Exercise aim
Your job is to reproduce all of the data exactly.

____ Source information

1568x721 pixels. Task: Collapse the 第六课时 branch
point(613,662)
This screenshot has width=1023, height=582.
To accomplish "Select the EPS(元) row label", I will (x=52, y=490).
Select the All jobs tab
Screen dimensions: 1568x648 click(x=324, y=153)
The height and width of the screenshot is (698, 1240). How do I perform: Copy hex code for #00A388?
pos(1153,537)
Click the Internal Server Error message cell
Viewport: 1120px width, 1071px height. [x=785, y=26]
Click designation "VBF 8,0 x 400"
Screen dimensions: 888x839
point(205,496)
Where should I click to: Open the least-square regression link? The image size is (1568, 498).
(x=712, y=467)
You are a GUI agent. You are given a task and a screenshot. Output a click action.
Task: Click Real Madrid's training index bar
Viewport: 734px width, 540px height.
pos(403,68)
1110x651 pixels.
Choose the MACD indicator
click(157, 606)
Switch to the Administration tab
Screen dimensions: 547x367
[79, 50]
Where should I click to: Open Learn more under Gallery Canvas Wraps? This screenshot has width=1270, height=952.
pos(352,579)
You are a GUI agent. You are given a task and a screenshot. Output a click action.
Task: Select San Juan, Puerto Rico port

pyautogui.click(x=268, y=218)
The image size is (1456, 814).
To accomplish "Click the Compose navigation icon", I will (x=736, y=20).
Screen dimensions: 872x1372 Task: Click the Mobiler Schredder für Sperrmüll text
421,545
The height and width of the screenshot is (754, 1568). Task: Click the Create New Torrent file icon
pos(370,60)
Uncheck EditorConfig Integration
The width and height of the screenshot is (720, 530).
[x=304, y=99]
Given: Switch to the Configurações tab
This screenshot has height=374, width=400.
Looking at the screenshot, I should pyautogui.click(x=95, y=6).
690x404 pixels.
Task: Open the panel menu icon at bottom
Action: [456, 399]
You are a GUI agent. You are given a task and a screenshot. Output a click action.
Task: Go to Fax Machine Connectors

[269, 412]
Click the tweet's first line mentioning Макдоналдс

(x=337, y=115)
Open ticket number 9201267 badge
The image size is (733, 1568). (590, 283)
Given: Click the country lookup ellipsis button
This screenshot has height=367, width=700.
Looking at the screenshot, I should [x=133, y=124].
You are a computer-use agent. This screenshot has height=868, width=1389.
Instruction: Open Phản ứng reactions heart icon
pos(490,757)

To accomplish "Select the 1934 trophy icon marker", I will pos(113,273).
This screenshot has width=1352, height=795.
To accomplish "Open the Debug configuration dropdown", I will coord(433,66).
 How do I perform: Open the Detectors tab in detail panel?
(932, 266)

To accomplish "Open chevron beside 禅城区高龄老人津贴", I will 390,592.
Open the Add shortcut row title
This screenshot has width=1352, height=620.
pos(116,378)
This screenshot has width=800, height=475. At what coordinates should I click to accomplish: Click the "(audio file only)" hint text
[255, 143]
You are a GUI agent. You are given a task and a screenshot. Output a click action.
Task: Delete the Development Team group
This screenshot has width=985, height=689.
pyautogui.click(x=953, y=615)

________

Answer box
1568x721 pixels. Task: Collapse the 第六课时 branch
point(613,662)
This screenshot has width=1023, height=582.
To accomplish "Select the EPS(元) row label", I will (x=52, y=490).
Select the All jobs tab
Screen dimensions: 1568x648 click(x=324, y=153)
The height and width of the screenshot is (698, 1240). How do I perform: Copy hex code for #00A388?
pos(1153,537)
Click the Internal Server Error message cell
Viewport: 1120px width, 1071px height. [x=785, y=26]
Click designation "VBF 8,0 x 400"
Screen dimensions: 888x839
point(205,496)
Where should I click to: Open the least-square regression link? The image size is (1568, 498).
(x=712, y=467)
You are a GUI agent. You are given a task and a screenshot. Output a click action.
Task: Click Real Madrid's training index bar
Viewport: 734px width, 540px height.
pos(403,68)
1110x651 pixels.
Choose the MACD indicator
click(157, 606)
Switch to the Administration tab
Screen dimensions: 547x367
[79, 50]
Where should I click to: Open Learn more under Gallery Canvas Wraps? This screenshot has width=1270, height=952.
pos(352,579)
You are a GUI agent. You are given a task and a screenshot. Output a click action.
Task: Select San Juan, Puerto Rico port

pyautogui.click(x=268, y=218)
The image size is (1456, 814).
To accomplish "Click the Compose navigation icon", I will (x=736, y=20).
Screen dimensions: 872x1372 Task: Click the Mobiler Schredder für Sperrmüll text
421,545
The height and width of the screenshot is (754, 1568). Task: Click the Create New Torrent file icon
pos(370,60)
Uncheck EditorConfig Integration
The width and height of the screenshot is (720, 530).
[x=304, y=99]
Given: Switch to the Configurações tab
This screenshot has height=374, width=400.
Looking at the screenshot, I should pyautogui.click(x=95, y=6).
690x404 pixels.
Task: Open the panel menu icon at bottom
Action: [456, 399]
You are a GUI agent. You are given a task and a screenshot. Output a click action.
Task: Go to Fax Machine Connectors

[269, 412]
Click the tweet's first line mentioning Макдоналдс

(x=337, y=115)
Open ticket number 9201267 badge
The image size is (733, 1568). (590, 283)
Given: Click the country lookup ellipsis button
This screenshot has height=367, width=700.
Looking at the screenshot, I should [x=133, y=124].
You are a computer-use agent. This screenshot has height=868, width=1389.
Instruction: Open Phản ứng reactions heart icon
pos(490,757)

To accomplish "Select the 1934 trophy icon marker", I will pos(113,273).
This screenshot has width=1352, height=795.
To accomplish "Open the Debug configuration dropdown", I will coord(433,66).
 How do I perform: Open the Detectors tab in detail panel?
(932, 266)

To accomplish "Open chevron beside 禅城区高龄老人津贴", I will 390,592.
Open the Add shortcut row title
This screenshot has width=1352, height=620.
pos(116,378)
This screenshot has width=800, height=475. At what coordinates should I click to accomplish: Click the "(audio file only)" hint text
[255, 143]
You are a GUI agent. You are given a task and a screenshot. Output a click action.
Task: Delete the Development Team group
This screenshot has width=985, height=689.
pyautogui.click(x=953, y=615)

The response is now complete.